### PROBLEM TO SOLVE
Rewrite the records from the line that contains "Image resolution: width=675" through the line that contains "point(439,128)", replacing "revenue" with "profit" and leaving everything else unchanged.

### INFORMATION SHOWN
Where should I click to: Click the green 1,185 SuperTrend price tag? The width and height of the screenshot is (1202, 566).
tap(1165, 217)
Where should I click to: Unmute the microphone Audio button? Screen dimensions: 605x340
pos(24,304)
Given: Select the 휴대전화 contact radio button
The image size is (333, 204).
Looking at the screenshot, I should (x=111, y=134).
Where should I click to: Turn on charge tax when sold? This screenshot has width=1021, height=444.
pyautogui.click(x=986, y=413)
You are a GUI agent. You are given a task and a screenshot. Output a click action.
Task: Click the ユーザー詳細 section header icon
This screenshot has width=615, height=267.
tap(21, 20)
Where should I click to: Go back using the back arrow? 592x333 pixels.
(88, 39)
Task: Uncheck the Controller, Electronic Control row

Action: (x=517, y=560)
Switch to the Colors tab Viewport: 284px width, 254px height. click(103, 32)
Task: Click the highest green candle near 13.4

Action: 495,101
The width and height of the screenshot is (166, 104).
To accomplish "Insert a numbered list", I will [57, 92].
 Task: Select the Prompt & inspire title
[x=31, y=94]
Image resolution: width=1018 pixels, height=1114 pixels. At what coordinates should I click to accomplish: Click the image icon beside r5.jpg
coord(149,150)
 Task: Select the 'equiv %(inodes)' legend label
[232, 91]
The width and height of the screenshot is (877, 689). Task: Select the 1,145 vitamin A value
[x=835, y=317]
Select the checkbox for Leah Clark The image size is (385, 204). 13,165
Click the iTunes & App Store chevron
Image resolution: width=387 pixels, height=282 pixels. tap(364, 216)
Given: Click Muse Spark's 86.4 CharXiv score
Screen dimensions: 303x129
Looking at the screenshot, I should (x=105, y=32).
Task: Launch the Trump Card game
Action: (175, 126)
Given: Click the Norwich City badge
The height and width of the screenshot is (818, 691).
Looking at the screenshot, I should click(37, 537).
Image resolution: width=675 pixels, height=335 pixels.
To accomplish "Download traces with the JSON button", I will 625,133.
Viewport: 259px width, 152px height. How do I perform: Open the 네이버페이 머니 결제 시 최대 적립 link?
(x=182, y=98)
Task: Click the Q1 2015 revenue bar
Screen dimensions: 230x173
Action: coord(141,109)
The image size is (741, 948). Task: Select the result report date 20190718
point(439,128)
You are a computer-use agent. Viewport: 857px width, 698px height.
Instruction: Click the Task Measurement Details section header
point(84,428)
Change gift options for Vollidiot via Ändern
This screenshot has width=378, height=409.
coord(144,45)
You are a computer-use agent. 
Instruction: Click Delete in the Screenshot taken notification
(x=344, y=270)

### ANSWER TO THE TASK
Image resolution: width=675 pixels, height=335 pixels.
To accomplish "Download traces with the JSON button", I will 625,133.
Viewport: 259px width, 152px height. How do I perform: Open the 네이버페이 머니 결제 시 최대 적립 link?
(x=182, y=98)
Task: Click the Q1 2015 profit bar
Screen dimensions: 230x173
Action: coord(141,109)
The image size is (741, 948). Task: Select the result report date 20190718
point(439,128)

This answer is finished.